__Records supplied__:
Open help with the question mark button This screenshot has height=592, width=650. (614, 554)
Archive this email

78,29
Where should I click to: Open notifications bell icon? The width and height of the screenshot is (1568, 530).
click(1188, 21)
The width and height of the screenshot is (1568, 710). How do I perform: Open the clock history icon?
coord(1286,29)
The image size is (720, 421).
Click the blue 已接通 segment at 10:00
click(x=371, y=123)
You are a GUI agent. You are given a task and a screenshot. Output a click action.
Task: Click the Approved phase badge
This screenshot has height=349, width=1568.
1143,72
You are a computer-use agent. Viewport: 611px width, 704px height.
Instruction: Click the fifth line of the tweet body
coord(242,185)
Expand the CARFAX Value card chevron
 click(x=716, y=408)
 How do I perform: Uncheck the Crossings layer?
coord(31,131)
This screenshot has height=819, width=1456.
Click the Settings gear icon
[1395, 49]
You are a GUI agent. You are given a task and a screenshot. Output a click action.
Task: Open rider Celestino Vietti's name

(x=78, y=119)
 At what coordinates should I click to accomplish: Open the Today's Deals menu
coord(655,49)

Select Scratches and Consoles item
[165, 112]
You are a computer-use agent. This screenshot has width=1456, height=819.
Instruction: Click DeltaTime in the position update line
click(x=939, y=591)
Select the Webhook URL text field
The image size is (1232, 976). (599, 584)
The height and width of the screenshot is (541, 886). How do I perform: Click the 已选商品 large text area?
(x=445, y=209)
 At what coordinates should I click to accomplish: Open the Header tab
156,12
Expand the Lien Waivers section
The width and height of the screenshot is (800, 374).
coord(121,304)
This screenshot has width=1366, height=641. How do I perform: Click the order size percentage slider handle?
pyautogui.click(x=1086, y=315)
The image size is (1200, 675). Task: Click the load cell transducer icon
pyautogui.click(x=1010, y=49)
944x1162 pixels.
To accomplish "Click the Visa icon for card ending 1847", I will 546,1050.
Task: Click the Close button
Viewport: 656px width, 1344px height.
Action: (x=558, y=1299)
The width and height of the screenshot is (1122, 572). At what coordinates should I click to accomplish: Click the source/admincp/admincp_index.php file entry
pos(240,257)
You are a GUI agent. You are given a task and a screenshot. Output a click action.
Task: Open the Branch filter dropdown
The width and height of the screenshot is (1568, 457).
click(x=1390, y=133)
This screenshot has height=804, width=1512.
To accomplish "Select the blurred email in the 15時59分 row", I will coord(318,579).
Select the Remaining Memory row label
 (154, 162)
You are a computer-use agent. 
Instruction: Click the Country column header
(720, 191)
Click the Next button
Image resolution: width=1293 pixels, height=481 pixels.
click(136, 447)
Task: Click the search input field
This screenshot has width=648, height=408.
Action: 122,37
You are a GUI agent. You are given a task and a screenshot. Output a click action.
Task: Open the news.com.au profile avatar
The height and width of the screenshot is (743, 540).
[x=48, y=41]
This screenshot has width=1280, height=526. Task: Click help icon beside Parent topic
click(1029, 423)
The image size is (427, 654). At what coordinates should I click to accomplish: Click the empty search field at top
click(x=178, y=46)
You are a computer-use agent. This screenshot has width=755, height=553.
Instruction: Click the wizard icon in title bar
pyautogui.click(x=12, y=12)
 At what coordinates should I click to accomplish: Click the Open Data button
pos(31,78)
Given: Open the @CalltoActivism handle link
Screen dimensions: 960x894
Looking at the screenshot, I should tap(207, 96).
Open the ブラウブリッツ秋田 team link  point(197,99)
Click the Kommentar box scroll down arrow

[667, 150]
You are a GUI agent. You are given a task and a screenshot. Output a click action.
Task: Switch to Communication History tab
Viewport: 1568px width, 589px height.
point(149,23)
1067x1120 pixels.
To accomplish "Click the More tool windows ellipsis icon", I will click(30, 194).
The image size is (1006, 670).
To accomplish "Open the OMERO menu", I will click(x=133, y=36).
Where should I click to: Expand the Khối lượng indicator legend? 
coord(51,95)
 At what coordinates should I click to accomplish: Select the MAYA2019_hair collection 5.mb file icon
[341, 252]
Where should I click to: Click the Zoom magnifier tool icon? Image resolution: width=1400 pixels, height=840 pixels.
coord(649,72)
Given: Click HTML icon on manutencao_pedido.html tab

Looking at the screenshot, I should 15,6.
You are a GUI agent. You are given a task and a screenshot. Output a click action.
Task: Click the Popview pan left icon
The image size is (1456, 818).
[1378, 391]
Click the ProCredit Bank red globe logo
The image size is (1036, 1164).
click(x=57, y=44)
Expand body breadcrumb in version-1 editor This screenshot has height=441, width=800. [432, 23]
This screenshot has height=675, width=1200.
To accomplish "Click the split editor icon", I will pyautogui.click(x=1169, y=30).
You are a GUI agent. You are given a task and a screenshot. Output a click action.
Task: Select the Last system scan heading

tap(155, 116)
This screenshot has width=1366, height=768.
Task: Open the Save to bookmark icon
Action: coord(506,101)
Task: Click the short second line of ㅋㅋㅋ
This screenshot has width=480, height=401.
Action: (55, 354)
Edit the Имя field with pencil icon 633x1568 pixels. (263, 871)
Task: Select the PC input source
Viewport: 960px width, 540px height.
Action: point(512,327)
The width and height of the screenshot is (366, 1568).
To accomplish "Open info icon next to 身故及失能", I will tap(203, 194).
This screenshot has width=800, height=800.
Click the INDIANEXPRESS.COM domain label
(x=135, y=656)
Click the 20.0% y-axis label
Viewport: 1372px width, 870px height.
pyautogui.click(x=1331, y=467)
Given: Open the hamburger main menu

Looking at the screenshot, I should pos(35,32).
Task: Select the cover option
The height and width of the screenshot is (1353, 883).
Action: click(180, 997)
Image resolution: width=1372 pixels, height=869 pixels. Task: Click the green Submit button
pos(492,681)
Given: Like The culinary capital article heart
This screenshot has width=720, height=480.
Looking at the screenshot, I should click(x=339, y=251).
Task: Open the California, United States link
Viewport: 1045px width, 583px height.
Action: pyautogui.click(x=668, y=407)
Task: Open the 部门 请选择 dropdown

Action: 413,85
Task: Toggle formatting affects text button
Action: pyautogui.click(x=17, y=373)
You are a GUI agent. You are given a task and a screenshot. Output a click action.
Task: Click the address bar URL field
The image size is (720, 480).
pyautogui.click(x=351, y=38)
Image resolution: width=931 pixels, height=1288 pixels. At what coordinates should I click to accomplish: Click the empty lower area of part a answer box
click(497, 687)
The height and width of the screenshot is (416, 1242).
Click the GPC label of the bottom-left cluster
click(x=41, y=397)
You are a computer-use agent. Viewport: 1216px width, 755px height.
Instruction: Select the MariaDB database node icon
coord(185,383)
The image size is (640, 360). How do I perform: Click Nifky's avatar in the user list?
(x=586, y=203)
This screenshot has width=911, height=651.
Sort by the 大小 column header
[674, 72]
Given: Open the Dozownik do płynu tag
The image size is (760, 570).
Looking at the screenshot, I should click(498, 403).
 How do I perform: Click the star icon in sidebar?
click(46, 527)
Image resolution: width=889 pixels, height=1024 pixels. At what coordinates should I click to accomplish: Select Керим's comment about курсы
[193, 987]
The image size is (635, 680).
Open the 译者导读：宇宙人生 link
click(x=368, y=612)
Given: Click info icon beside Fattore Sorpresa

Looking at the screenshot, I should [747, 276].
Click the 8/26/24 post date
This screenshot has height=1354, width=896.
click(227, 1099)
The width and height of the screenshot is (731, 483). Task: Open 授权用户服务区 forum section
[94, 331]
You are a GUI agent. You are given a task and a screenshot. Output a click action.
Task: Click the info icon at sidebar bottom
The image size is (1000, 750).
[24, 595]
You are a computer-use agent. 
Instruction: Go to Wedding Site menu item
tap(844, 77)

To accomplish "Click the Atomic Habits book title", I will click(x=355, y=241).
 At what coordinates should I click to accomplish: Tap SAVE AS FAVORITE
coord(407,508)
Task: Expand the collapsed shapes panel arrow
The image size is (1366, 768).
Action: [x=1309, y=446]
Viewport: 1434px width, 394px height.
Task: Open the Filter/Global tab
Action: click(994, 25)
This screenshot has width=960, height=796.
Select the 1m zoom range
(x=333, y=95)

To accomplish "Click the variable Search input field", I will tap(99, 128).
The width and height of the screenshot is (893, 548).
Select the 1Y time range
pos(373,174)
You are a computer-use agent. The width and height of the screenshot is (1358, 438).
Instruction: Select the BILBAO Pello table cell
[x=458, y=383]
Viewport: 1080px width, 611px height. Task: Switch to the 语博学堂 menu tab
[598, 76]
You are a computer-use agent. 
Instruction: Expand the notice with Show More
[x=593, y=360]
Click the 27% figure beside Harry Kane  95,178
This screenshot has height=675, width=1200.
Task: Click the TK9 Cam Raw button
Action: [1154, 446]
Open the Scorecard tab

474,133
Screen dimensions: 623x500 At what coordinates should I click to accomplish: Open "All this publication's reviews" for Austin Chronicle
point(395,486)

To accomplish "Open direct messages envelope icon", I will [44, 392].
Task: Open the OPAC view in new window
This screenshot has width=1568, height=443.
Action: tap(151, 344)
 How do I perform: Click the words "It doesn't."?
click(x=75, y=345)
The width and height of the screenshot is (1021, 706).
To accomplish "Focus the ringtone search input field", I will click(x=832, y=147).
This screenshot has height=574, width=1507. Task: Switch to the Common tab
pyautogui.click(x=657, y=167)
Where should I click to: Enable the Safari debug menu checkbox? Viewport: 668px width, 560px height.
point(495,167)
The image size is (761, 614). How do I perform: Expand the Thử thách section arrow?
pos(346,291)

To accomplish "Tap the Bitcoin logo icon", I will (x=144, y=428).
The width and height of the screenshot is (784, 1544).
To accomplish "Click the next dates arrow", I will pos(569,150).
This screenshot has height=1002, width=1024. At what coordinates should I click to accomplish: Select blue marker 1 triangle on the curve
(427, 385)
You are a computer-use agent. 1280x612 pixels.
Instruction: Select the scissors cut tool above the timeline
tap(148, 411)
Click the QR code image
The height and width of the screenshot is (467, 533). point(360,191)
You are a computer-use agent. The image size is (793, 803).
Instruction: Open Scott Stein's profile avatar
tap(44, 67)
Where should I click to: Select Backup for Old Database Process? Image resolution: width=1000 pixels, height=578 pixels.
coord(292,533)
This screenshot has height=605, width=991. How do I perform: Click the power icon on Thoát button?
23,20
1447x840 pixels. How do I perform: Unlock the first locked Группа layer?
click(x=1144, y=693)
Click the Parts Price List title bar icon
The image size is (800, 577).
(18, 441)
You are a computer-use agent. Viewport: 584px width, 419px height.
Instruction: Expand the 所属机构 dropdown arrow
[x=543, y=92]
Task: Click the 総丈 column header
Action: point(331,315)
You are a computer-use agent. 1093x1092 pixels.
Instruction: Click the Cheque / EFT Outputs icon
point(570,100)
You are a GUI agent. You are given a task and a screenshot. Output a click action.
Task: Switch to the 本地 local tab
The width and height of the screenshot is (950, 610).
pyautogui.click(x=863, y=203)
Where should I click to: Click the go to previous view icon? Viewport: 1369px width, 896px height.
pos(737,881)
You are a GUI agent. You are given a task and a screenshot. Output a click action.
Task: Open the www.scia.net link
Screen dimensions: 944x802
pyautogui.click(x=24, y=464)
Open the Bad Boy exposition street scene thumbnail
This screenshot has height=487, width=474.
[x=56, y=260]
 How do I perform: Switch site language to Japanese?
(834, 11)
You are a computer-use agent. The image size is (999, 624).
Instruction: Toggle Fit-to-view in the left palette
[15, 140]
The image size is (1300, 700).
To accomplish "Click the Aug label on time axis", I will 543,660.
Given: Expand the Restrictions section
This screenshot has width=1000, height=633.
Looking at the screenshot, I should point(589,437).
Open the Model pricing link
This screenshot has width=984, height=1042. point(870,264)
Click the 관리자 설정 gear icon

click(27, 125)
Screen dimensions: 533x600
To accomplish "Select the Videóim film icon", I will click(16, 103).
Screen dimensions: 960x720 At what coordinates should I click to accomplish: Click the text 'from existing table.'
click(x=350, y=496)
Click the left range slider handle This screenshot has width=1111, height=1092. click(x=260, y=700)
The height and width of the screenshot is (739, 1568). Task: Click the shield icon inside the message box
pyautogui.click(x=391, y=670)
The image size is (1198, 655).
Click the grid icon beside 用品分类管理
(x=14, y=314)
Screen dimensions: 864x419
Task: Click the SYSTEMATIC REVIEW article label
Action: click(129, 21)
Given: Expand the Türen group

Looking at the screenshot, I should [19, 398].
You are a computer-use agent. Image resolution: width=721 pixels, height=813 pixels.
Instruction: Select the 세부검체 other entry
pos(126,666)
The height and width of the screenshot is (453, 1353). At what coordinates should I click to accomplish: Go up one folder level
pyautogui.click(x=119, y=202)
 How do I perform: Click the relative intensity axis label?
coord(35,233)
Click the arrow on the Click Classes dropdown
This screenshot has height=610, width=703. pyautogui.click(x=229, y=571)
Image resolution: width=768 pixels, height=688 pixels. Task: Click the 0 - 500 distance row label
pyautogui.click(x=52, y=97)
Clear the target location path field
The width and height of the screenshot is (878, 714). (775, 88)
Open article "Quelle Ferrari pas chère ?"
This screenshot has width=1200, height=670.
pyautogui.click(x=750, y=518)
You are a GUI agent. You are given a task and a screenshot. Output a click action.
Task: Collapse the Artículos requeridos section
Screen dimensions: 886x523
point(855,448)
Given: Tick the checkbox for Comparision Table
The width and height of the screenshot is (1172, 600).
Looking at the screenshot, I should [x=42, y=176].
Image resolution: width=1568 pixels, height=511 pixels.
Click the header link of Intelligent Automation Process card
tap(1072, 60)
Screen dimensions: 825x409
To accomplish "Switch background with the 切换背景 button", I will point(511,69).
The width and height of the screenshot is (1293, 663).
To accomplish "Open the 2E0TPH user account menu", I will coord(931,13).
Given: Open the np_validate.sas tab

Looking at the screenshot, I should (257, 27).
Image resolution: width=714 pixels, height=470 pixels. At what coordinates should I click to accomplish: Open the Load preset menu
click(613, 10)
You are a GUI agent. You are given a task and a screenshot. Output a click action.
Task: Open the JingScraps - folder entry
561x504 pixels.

__Problem__: Give back, unchanged, the run of lines in the listing above that begins at the line containing "Task: Click the Approved phase badge" and ends at the line containing "This screenshot has height=804, width=1512.", both included.

__Your response__:
Task: Click the Approved phase badge
This screenshot has height=349, width=1568.
1143,72
You are a computer-use agent. Viewport: 611px width, 704px height.
Instruction: Click the fifth line of the tweet body
coord(242,185)
Expand the CARFAX Value card chevron
 click(x=716, y=408)
 How do I perform: Uncheck the Crossings layer?
coord(31,131)
This screenshot has height=819, width=1456.
Click the Settings gear icon
[1395, 49]
You are a GUI agent. You are given a task and a screenshot. Output a click action.
Task: Open rider Celestino Vietti's name

(x=78, y=119)
 At what coordinates should I click to accomplish: Open the Today's Deals menu
coord(655,49)

Select Scratches and Consoles item
[165, 112]
You are a computer-use agent. This screenshot has width=1456, height=819.
Instruction: Click DeltaTime in the position update line
click(x=939, y=591)
Select the Webhook URL text field
The image size is (1232, 976). (599, 584)
The height and width of the screenshot is (541, 886). How do I perform: Click the 已选商品 large text area?
(x=445, y=209)
 At what coordinates should I click to accomplish: Open the Header tab
156,12
Expand the Lien Waivers section
The width and height of the screenshot is (800, 374).
coord(121,304)
This screenshot has width=1366, height=641. How do I perform: Click the order size percentage slider handle?
pyautogui.click(x=1086, y=315)
The image size is (1200, 675). Task: Click the load cell transducer icon
pyautogui.click(x=1010, y=49)
944x1162 pixels.
To accomplish "Click the Visa icon for card ending 1847", I will 546,1050.
Task: Click the Close button
Viewport: 656px width, 1344px height.
Action: (x=558, y=1299)
The width and height of the screenshot is (1122, 572). At what coordinates should I click to accomplish: Click the source/admincp/admincp_index.php file entry
pos(240,257)
You are a GUI agent. You are given a task and a screenshot. Output a click action.
Task: Open the Branch filter dropdown
The width and height of the screenshot is (1568, 457).
click(x=1390, y=133)
This screenshot has height=804, width=1512.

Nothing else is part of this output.